The funds that were frozen were done so to try and protect the investors capital. Results will have been far worse if you had a run on funds and the mannager was forced to sell at the bottom of the market to pay investors out, then you would have been looking at around 60c in the dollar. BNZ can not be blamed for their actions as it was prudent at the time and ultimately a better result for investors. Also BNZ were not the only ones involved in freezing funds.

You had all the mortgage funds from reputable insurance and trustee companies such as Tower, Guardian, Perpetual freezing their funds to withdrawals during the GFC so it is unfair to single out BNZ.

 

It was a registered superannuation fund advertised by BNZ on the day it was frozen as being 'suitable for those in retirement and those approaching retirement' - which is why it is fair to single it out. The superannuation fund which was frozen had 50% of its 'investments' in a related party non-superannuation scheme which had no restrictions on withdrawing funds - unlike the superannuation fund which was restricted on withdrawals.

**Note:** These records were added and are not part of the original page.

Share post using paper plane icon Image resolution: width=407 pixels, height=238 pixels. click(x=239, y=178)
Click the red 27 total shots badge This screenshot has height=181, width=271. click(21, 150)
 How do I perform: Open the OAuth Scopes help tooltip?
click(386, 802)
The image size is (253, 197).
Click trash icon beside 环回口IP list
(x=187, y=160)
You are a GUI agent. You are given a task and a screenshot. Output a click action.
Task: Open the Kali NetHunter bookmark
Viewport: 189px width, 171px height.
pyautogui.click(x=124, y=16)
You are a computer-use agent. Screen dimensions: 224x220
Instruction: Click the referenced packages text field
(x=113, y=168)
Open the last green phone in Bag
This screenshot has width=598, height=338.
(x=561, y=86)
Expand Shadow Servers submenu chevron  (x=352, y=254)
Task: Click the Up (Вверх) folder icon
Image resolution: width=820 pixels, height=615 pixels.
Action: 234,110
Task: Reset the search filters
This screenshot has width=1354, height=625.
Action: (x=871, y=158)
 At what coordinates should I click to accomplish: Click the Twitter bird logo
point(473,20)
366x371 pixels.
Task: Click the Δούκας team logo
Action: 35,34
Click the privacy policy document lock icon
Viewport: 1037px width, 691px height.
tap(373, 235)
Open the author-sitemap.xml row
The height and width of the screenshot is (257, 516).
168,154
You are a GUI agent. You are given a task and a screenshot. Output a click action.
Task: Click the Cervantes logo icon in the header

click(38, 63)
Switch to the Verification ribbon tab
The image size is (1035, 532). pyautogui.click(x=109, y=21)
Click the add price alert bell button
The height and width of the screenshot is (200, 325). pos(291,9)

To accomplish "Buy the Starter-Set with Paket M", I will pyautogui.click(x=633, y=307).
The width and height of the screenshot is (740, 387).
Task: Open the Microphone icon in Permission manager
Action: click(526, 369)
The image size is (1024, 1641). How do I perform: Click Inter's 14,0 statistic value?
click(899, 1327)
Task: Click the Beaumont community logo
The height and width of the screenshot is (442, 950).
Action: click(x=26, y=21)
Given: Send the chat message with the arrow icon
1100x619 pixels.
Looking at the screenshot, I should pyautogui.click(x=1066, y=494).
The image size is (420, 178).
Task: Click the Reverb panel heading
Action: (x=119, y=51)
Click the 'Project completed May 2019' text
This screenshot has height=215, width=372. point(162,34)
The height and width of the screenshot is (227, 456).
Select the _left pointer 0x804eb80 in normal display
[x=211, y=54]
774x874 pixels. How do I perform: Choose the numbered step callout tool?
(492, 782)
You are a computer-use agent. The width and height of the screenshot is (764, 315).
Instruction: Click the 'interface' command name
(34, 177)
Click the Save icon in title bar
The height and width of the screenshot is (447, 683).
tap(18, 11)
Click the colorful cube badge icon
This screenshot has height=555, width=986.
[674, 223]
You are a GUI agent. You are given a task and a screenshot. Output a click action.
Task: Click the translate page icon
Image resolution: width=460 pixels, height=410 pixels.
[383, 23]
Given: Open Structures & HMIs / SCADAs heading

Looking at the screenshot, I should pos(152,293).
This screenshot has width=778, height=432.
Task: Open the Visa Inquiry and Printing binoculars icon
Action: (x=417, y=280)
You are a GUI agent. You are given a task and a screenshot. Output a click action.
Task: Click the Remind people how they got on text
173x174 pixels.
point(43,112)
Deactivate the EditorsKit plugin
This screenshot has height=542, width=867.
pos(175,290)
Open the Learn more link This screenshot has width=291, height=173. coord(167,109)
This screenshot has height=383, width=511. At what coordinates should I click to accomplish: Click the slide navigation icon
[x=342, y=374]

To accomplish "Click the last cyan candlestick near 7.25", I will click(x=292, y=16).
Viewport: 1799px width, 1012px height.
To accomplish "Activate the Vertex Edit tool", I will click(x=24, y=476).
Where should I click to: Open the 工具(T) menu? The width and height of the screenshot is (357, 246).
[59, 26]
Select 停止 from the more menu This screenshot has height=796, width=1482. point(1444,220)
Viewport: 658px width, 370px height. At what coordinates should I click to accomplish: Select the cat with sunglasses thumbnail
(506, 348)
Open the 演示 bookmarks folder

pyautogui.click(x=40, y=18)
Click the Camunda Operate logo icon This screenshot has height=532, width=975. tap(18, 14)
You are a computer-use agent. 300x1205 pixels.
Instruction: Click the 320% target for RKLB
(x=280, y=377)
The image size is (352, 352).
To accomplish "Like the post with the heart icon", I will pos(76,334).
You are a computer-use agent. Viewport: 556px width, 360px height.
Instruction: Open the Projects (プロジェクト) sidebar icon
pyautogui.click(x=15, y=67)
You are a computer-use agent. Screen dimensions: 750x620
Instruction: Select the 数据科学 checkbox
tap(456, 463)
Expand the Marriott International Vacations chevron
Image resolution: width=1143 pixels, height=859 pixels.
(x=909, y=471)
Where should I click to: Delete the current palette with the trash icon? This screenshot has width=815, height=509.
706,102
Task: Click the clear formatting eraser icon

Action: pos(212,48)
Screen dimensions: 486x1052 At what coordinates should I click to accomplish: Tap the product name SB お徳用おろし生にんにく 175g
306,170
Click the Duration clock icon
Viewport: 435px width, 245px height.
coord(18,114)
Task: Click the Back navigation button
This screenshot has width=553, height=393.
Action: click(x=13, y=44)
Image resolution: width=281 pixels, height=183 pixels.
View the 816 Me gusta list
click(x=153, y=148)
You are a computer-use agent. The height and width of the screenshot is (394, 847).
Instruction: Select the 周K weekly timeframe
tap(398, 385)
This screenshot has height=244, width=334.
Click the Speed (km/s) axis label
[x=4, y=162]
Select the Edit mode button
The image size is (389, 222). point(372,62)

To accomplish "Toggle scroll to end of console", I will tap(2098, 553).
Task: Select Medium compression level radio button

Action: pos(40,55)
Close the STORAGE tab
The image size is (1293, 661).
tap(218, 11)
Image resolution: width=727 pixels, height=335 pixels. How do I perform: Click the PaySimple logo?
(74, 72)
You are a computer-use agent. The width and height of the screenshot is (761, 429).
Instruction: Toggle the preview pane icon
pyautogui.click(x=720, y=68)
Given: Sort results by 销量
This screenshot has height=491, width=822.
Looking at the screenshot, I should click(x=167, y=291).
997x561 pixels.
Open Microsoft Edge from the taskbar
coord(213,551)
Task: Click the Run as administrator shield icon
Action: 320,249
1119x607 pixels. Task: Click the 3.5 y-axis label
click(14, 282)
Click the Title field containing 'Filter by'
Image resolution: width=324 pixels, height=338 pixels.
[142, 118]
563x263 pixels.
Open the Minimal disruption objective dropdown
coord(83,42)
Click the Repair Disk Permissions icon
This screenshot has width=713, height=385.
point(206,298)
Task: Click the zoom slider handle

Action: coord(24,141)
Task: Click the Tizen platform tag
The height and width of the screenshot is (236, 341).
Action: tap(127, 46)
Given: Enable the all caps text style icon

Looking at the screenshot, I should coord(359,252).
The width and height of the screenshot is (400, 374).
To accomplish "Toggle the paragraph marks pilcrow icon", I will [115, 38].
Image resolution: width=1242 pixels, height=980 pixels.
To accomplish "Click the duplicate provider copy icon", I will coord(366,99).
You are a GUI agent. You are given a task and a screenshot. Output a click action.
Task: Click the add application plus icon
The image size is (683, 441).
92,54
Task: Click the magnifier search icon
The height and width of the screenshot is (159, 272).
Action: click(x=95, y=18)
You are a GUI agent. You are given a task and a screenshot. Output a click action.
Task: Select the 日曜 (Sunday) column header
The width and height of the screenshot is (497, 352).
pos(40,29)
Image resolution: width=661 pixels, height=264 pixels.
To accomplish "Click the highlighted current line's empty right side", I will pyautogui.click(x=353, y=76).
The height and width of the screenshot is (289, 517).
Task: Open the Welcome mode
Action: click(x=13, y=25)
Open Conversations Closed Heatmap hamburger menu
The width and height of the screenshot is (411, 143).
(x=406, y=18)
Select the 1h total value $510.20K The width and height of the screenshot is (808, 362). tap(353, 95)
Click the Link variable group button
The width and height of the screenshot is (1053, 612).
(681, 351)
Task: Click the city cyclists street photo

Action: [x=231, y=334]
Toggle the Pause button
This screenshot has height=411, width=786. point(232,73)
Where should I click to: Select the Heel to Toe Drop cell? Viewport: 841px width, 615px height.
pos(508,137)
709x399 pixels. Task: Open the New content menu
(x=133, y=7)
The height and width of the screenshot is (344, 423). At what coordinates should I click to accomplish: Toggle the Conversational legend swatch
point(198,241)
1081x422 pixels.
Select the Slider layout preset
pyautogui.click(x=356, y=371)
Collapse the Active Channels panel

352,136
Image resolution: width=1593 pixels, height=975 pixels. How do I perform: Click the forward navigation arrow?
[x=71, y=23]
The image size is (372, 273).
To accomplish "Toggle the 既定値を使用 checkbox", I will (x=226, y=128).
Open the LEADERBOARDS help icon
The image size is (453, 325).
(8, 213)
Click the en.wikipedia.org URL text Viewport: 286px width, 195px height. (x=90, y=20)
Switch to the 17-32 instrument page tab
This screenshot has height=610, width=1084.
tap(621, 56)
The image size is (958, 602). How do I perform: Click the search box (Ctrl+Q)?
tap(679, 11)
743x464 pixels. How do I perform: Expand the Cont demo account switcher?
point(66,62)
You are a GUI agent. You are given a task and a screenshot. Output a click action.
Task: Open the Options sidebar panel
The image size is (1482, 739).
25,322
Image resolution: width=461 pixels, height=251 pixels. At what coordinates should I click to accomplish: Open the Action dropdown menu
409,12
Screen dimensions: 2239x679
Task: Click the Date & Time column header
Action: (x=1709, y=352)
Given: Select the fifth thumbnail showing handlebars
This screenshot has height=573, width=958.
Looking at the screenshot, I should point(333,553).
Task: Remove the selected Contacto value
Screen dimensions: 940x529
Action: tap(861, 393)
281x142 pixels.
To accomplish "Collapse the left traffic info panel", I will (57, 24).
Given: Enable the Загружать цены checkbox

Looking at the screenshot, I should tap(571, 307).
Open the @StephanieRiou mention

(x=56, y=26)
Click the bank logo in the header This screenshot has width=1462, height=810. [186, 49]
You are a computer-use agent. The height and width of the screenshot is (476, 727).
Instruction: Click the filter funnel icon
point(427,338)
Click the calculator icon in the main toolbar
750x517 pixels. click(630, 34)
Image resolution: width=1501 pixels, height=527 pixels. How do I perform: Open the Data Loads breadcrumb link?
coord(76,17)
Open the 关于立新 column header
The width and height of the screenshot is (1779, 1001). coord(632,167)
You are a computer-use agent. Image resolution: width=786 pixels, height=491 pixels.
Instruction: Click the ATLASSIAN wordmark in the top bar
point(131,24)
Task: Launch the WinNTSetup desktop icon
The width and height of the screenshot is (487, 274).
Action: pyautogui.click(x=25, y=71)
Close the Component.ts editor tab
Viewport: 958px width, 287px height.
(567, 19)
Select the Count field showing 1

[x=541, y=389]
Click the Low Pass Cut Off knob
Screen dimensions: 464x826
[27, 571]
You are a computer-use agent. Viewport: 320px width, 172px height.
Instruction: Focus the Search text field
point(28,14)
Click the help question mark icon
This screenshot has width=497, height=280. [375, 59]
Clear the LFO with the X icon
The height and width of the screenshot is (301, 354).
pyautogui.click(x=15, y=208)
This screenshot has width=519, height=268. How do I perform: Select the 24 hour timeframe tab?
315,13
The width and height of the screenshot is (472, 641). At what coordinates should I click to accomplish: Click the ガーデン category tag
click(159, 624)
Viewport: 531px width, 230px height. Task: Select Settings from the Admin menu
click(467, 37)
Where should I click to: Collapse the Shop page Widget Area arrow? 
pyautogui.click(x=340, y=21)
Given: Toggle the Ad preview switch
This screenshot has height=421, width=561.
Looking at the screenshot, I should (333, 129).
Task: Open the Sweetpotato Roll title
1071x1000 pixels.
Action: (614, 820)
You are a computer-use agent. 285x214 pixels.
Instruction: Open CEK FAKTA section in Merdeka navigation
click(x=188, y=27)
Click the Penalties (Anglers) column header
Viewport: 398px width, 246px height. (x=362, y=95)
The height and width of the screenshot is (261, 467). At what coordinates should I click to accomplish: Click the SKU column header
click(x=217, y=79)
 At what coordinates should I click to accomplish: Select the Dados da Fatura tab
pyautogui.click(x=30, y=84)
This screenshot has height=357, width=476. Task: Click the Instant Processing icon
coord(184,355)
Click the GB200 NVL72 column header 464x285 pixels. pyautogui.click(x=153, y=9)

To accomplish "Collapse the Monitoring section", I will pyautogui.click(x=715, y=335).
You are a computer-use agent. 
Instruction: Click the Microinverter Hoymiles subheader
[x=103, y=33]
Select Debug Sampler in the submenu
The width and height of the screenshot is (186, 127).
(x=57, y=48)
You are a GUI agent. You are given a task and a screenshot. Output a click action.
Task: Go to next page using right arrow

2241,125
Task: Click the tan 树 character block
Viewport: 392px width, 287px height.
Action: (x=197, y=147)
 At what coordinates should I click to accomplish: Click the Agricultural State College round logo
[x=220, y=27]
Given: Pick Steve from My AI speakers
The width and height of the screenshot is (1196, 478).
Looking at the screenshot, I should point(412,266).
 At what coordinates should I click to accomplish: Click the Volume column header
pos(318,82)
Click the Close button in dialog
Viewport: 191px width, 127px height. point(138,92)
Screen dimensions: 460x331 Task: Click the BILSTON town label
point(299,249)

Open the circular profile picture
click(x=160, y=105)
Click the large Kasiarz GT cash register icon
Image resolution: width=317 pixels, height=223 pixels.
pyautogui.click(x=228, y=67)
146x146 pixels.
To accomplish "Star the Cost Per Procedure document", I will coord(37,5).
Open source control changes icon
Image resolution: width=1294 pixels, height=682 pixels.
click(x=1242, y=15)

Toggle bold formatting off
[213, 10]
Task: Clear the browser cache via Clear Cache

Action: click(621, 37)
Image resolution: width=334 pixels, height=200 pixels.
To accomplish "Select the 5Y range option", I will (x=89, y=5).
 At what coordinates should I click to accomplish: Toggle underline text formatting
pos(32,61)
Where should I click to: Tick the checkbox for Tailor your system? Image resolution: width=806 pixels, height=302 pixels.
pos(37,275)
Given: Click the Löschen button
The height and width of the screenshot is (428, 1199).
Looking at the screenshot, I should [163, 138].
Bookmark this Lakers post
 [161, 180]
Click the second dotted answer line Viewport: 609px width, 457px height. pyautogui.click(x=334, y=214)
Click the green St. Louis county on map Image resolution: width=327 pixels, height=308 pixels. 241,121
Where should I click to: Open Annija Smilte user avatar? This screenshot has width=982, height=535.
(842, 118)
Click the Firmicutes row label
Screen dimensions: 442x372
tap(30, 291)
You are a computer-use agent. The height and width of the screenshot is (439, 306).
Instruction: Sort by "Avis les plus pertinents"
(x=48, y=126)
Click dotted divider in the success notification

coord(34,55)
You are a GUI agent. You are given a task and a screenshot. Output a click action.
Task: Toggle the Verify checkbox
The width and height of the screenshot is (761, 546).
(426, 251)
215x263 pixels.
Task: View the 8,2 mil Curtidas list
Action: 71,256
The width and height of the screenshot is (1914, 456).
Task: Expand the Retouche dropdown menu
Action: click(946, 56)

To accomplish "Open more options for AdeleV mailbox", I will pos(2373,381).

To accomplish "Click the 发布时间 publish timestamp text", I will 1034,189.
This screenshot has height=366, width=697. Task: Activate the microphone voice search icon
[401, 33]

There was more than a five year freeze on the return of the retirement monies.

That's a big assumption. To say that everyone was happy to wait over 5 years for 99c in the dollar. It may well be that with hindsight, some might have wanted to get out 5 years earlier than they did with only 60c in the dollar.

maybe they reliaze with no FHB they have no ongoing mortgage business, if you cant feed from the bottom the tree wont grow and will fall over eventually when the top gets to heavy

Nice, shame they couldn't organise the proverbial booze up in a brewery.